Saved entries
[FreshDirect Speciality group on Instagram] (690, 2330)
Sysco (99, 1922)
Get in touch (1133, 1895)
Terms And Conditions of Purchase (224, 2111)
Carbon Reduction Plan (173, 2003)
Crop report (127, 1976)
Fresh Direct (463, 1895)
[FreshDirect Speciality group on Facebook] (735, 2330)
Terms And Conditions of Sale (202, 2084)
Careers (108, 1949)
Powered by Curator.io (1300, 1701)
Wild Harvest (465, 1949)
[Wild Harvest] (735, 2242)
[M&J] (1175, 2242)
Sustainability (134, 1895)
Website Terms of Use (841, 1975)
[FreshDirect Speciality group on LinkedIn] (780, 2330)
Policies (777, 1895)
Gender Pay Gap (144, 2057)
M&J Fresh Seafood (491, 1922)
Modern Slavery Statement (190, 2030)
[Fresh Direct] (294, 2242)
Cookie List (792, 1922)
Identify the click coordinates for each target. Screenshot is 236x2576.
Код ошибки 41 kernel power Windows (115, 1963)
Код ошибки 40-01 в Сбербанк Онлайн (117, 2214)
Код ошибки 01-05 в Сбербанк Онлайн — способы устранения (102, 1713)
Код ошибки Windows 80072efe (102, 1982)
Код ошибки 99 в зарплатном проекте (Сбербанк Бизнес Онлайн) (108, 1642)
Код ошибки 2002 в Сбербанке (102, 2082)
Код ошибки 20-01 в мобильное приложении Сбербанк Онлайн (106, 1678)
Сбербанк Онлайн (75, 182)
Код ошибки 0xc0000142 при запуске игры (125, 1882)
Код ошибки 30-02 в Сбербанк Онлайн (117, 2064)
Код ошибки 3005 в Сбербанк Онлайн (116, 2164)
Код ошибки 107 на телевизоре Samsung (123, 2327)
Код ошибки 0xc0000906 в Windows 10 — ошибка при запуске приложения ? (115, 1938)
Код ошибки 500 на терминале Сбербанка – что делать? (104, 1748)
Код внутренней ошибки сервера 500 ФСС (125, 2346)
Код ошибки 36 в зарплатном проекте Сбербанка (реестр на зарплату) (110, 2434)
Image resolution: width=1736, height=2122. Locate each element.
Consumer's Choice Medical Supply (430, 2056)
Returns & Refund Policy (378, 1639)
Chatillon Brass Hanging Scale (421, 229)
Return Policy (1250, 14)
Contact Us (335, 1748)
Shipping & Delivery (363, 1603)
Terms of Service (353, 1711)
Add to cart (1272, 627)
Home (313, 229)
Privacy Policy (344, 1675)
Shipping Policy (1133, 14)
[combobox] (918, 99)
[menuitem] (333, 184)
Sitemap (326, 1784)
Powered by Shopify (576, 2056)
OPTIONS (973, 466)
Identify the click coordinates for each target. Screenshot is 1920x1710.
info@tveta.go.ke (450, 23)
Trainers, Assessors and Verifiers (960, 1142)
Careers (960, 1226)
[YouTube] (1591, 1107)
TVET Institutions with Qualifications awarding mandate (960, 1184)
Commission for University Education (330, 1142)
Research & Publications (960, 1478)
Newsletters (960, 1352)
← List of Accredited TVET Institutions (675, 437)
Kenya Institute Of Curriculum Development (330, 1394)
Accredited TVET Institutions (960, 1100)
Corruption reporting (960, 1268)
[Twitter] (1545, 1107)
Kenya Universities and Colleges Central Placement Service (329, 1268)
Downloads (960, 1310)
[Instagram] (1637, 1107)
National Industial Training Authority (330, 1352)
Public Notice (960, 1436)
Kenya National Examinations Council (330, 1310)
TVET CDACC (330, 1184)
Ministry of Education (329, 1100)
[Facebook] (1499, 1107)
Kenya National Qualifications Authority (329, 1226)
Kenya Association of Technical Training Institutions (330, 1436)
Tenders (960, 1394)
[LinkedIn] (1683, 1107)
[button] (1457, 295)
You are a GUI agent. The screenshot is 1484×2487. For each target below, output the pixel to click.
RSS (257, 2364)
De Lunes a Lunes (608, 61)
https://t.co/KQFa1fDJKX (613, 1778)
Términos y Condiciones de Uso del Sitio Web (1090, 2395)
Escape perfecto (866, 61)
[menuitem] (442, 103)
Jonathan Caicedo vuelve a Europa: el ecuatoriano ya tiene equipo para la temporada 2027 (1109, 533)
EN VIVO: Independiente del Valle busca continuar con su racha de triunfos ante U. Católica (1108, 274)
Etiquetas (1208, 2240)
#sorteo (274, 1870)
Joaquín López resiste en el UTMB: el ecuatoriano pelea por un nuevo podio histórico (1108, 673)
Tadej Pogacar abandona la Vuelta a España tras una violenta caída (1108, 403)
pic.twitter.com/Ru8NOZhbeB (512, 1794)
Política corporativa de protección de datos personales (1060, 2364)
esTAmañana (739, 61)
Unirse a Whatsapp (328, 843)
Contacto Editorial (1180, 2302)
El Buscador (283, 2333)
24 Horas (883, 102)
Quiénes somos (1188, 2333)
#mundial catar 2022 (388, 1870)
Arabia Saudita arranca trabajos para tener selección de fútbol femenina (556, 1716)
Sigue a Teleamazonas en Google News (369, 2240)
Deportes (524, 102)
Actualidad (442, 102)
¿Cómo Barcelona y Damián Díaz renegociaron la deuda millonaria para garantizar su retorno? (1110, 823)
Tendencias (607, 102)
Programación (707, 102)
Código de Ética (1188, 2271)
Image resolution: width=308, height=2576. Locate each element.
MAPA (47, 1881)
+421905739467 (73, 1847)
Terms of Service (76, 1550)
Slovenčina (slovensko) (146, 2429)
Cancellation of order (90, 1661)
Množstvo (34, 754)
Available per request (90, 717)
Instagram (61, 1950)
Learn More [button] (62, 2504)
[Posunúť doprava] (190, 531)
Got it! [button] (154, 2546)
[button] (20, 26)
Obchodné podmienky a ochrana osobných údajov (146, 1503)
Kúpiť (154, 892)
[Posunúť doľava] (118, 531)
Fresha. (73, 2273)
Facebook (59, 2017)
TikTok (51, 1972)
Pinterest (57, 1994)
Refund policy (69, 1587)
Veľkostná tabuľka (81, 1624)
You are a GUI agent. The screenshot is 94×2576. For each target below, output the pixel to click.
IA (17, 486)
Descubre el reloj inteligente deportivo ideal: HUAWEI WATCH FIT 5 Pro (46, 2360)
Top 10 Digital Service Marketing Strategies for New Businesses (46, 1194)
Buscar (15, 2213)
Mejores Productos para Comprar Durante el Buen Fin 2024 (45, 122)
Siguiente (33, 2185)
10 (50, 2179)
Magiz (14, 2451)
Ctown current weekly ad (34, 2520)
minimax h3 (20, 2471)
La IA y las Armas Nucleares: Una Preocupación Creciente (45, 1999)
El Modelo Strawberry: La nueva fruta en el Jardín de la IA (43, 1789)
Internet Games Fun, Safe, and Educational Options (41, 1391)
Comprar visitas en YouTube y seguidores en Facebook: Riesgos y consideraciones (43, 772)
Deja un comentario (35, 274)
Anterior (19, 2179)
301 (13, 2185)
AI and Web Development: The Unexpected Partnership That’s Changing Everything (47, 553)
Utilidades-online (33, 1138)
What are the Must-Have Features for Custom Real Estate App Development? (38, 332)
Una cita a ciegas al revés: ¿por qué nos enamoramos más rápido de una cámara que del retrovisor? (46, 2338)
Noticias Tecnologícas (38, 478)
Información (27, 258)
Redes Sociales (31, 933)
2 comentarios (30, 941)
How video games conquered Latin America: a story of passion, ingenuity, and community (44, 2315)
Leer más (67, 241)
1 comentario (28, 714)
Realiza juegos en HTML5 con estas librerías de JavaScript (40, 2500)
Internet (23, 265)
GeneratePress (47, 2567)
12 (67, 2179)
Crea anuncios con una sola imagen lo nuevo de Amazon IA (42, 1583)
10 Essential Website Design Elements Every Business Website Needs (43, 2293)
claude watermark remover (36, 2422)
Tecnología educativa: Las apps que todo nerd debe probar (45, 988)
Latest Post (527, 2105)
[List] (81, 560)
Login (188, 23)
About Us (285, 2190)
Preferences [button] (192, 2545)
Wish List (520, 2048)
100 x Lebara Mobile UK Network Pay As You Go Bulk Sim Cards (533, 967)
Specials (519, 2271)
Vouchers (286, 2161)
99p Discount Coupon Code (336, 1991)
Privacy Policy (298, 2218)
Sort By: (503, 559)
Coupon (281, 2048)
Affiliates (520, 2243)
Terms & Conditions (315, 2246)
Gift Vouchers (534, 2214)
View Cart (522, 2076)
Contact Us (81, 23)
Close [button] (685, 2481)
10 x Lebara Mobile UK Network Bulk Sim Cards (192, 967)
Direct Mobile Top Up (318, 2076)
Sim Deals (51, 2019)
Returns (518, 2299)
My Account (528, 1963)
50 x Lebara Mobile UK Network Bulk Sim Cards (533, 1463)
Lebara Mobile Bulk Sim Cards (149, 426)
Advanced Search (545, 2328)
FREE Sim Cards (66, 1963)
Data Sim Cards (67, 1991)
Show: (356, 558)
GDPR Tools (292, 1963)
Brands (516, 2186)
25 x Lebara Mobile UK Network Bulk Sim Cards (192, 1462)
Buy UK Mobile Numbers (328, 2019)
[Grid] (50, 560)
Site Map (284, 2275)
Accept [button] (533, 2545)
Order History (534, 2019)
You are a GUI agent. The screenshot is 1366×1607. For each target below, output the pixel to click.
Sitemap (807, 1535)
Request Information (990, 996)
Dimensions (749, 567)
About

Work to complete - Sift through the entries and copy every line with "target".

The answer -
Identify the click coordinates for each target. Screenshot is 236x2576.
Identify the click coordinates for each target. Screenshot is 1920x1710.
You are a GUI agent. The screenshot is 1484×2487. For each target below, output the pixel to click.
You are a GUI agent. The screenshot is 94×2576. For each target below, output the pixel to click.
You are a GUI agent. The screenshot is 1366×1607. For each target below, output the pixel to click.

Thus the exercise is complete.